Greater Somalia sometimes called Greater Somaliland (Somali: Soomaaliweyn, Arabic: الصومال الكبرى As-Sūmal al-Kubra) is the geographical location comprising the regions in the Horn of Africa in which ethnic Somalis live and have historically inhabited.[1][2]

Historically ethnic Somali inhabited territory roughly corresponding to Greater Somalia
CIA map of the greater Somali territory across the Horn

The territory historically encompassed British Jubaland Province (now Jubaland),[3] British Somaliland, Italian Somaliland, parts of French Somaliland (now Djibouti), the Somali Region in Ethiopia, the Northern Frontier District in Kenya, and the intra-46th meridian east territories. At the present, it encompasses Somalia proper (including Somaliland), Jubaland, southern and eastern Djibouti, the Somali Region, Harar, and Dire Dawa in Ethiopia, and the Garissa, Wajir and Mandera Counties in Kenya (all of which were part of the former North Eastern Province which was abolished in 2013). A few sources even included the islands of Socotra, Abd al Kuri, Samhah, Darsah, Sabuniyah and the Ka'l Fir'awn islands in Yemen's Socotra Archipelago. Critics have often deemed “Greater Somalia” an irredentist concept.[4][5]

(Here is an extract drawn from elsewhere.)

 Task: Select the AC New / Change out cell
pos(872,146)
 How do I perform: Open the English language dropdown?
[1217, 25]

Since the beginning of the 20th century the concept of Greater Somalia started to be developed with the birth of the nation of Somalia, as a united country inhabited by all the Somalis in their "Horn of Africa" areas. Pan-Somalism refers to the vision of reunifying these areas to form a single Somali nation. The pursuit of this goal has led to conflict: Somalia engaged after World War II in the Ogaden War with Ethiopia over the Somali Region, and supported Somali insurgents against Kenya. In 1946 the Somali Youth League selected Harar as the future capital of Greater Somalia and subsequently sent delegates to the United Nations office in Mogadishu to reveal this proposal.[6]

Italian Somalia

Italians occupied the Benadir in 1890 and soon started to enlarge their Somalia italiana (Italian Somaliland): they created their colony in the first years of the 20th century.

During World War I, Britain secretly reached an agreement with Italy to transfer to the Italians 94,050 square kilometers of the Jubaland protectorate, which was situated in present-day southwestern Somalia. This was Italy's reward for allying itself with Britain in its war against Germany. The treaty was honored, and in 1924, Britain ceded Jubaland.

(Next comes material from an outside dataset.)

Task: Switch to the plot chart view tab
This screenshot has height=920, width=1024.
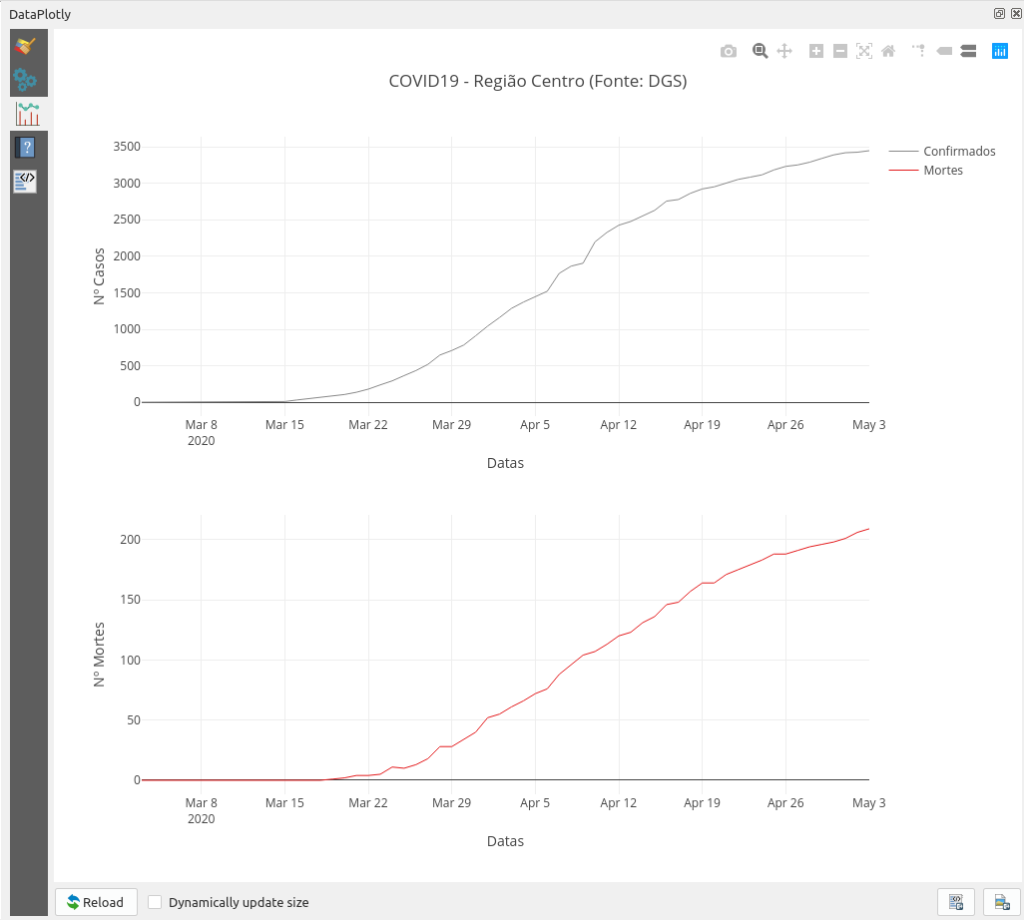Action: [26, 113]
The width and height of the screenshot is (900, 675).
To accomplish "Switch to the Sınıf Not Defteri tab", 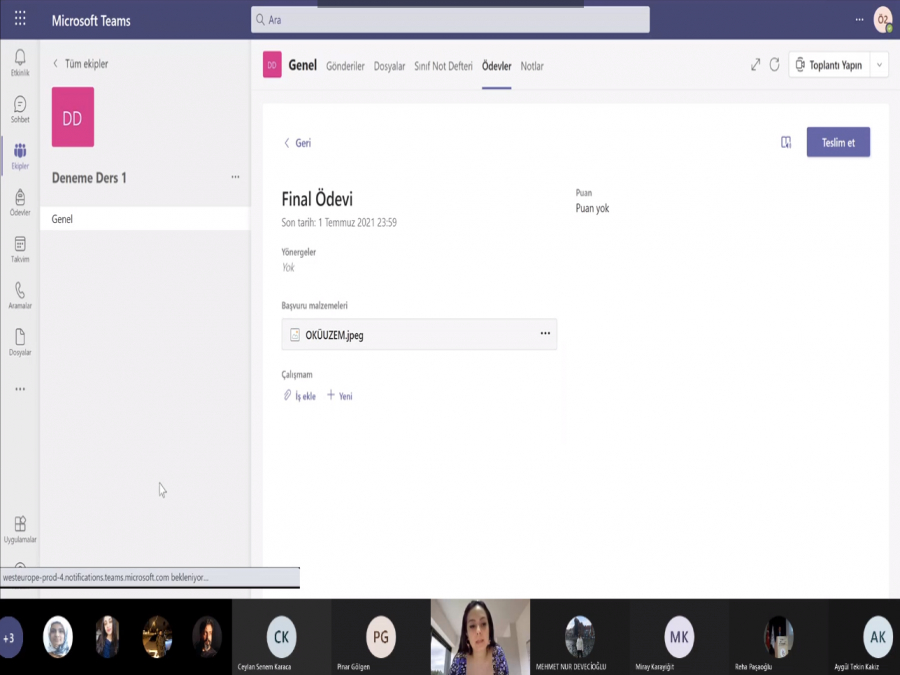I will click(x=442, y=66).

The Italian "Grande Somalia" enlarged borders during World War II

In 1926, the northern half of Jubaland was incorporated into Italian Somaliland, and was later re-dubbed Oltre Giuba by the Italians.[7][8] Britain retained control of the southern half of the partitioned Jubaland territory, which was later called the Northern Frontier District (NFD).[8]

After its conquest of Ethiopia in 1936, Italy also annexed the Huwan region.[9] In this way Italian Somaliland, with capital Mogadishu, was enlarged once more.

In early World War II, Italian troops invaded British Somaliland and ejected the British.[10] Benito Mussolini annexed the conquered area to the Italian Somalia and added even the area of Moyale and Buna near the Jubaland in eastern Kenya (with some southern borders of French Somalia).

Mussolini told to a group of Somali clan leaders in September 1940 that Italy has realized their dream of a "Greater Somalia", conquering the British Somalia and areas of Kenya around Moyale. Also some southern borders of French Somalia were united. He received a very warm acclamatio from these leaders. Tripodi, Paolo. "The Colonial Legacy in Somalia"

In August 1940 Mussolini boasted to a group of Somalis in Rome that with the conquest of British Somalia (that he annexed to Italian Somalia) nearly all the Somali people were united, fulfilling their dream of a union of all Somalis.[11] In September 1940 he even announced to the Somali people in Italy of having created an Italian Grande Somalia inside his Italian Empire.

Indeed, in early World War II, Italian troops invaded British Somaliland and ejected the British.[10] However, Britain retained administration of most of the almost exclusively Somali-inhabited Northern Frontier District.[12] Italians even did a tentative to occupy French Somaliland in summer 1940.

However the British regained control of British Somaliland in the spring of 1941, and conquered Italian Somaliland and the Somali Region. In 1945, the Potsdam conference was held, where it was decided not to return Italian Somaliland to Italy.[10] The UN opted instead in 1949 to grant Italy trusteeship of Italian Somaliland for a period of ten years, after which time the region would be independent.[13]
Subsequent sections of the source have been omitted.